Source passage:
——

FINRA 2018 Fines Summary for Noncompliance with Recordkeeping and Supervision Obligations

In 2018, FINRA focused on firms’ noncompliance with recordkeeping and supervision obligations. FINRA penalized firms for communications sent over channels which firms cannot or are not archiving. Also last year, FINRA held individuals responsible for text message–related violations.

FINRA fined a firm $700,000, and the chief executive officer (CEO) was fined $100,000 and barred from FINRA association. The CEO failed to reasonably supervise the preparation of the firm’s books and records. Consequently, the firm did not supervise the review of electronic correspondence. The firm’s written supervisory procedures (WSPs) failed to address how supervisors were to review electronic correspondence. In addition, the firm failed to document any reviews. Finally, the firm’s WSPs didn’t address how supervisors were to select electronic correspondence for review, how they were to review it, how often they needed to review it, or how they were to document their reviews.

——

Objective 1:
Duplicate the FINRA fines summary from "In 2018, FINRA" to "text message–related violations.".
Objective 2:
Pick up the FINRA fines summary after its final sentence and carry it further.
The listing is drawn from a separate source.

——

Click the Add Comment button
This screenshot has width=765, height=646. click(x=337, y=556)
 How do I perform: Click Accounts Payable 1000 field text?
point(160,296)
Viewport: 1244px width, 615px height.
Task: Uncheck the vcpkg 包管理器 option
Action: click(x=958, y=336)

——

Response 1:
In 2018, FINRA focused on firms’ noncompliance with recordkeeping and supervision obligations. FINRA penalized firms for communications sent over channels which firms cannot or are not archiving. Also last year, FINRA held individuals responsible for text message–related violations.

Response 2:
Similarly, both a firm and an associated individual were fined for failure to conduct supervisory reviews. The firm was fined $70,000, and the general securities principal was fined $5,000 and suspended from FINRA association for 30 days. The firm’s WSPs stated the principal was responsible for conducting a supervisory review of representatives’ electronic correspondence. However, the principal did not conduct the reviews. The firm’s WSPs also provided that the principal was responsible for overseeing branch office activities, including branch inspections, but the firm and the principal did not conduct a branch inspection of the firm’s sole office from 2011 through 2014.

The firm’s 2015 inspection didn’t address the office’s policies and procedures regarding the supervision of supervisory personnel or the maintenance of books and records. Further, an associated person assigned to the office of supervisory jurisdiction (OSJ) conducted the inspection of that OSJ, and the inspection report did not, as required, document why that arrangement was necessary, and why the inspection satisfied the standards for branch inspections. Also, occurring between 2011 and 2014, the firm and their principal didn’t prepare the annual report on the firm’s supervisory control system or complete the annual certification of compliance and supervisory processes. The supervising principal was responsible for ensuring that these documents were prepared. In 2013, the firm and the principal did not conduct independent testing of the firm’s anti-money laundering (AML) compliance program despite the firm’s WSPs granting supervisory responsibility for the AML program to the principal.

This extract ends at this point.